Intro to Data Science for Academics

I went to Reed College, a notorious feeder school for PhD programs. I regularly talk to former classmates who are looking to transfer from academia to industry. There’s a pretty stark contrast between the current boom in tech and the rather anemic state of the academic job market so this line of thinking makes sense for many erstwhile TAs and professors.

Data science is a good match for many former academics because it leverages some of the math and statistics knowledge that many PhDs learn and use. For a quick visual explanation of what data science is check out this handy diagram.

Types of problems data scientists may tackle in industry are varied and broad: automated medical diagnosis, analysis of ad auctions, matching drivers of a rideshare service with riders, detection of fake reviews on an ecommerce site, summary analysis of a firm’s customer acquisition pipeline and churn. Some tasks may require learning tools that help manage very large data sets while other problems will involve techniques to wring information from sparse or small data sets.

Some data sciences tasks will focus on exposition and visualization while others strive to produce automation with machine learning.

Priorities

The first important thing to understand is that moving from academia to the private sector does not mean getting paid to be an academic. There may be cases where research style work or giving papers makes some sense — but in most companies and most roles this will be a very rare occurrence.
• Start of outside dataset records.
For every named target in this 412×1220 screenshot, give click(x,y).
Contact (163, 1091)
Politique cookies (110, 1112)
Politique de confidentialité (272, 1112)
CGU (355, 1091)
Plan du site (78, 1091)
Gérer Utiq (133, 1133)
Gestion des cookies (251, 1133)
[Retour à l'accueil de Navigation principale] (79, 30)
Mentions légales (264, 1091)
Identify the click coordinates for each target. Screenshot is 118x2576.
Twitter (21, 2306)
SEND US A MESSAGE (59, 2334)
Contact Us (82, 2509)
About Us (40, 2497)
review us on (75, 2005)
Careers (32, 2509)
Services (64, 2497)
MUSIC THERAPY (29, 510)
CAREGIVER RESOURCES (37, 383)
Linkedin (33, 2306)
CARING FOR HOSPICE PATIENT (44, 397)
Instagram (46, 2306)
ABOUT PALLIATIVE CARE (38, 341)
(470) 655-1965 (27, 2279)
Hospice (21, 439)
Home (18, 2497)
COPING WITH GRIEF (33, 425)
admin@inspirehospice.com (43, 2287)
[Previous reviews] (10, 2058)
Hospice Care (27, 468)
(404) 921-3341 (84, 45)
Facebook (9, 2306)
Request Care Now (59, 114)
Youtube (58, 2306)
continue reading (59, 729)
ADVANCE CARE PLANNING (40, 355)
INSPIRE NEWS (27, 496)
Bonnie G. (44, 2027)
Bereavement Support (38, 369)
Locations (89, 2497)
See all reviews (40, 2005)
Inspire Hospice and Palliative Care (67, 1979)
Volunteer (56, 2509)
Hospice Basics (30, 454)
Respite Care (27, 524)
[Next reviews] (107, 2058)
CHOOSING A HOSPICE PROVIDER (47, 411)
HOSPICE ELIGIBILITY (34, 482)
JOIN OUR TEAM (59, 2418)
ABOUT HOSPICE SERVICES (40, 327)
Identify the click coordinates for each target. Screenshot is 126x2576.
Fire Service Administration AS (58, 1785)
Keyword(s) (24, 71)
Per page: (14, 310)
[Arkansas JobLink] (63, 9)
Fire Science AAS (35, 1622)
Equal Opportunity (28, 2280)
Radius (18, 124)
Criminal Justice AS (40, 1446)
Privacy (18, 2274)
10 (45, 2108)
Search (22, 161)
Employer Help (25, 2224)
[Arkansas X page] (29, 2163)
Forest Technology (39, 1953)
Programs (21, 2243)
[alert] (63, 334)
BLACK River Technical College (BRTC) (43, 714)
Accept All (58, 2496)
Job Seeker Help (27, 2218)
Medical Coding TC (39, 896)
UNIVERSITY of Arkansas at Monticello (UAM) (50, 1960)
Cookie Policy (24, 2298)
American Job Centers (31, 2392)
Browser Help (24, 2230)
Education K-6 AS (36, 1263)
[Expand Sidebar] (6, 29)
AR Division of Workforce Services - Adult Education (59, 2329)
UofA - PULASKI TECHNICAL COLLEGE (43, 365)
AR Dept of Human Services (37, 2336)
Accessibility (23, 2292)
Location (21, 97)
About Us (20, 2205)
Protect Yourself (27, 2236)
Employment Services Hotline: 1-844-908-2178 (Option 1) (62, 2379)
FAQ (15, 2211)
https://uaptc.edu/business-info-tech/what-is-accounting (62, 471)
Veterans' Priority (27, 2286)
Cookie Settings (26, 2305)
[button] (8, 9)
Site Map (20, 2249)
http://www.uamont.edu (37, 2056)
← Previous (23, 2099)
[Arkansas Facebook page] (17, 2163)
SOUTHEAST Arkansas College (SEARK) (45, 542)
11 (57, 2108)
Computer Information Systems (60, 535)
When you join a company your priority should be to create the most value you can.

As an academic you thought about success as getting more personal notability in your field, giving talks and publishing peer reviewed papers, etc. In the private sector the measure of success is wildly different.

To understand how to create value you need to understand the business that the company is in: how it makes money, why the customers value the product, how the product works.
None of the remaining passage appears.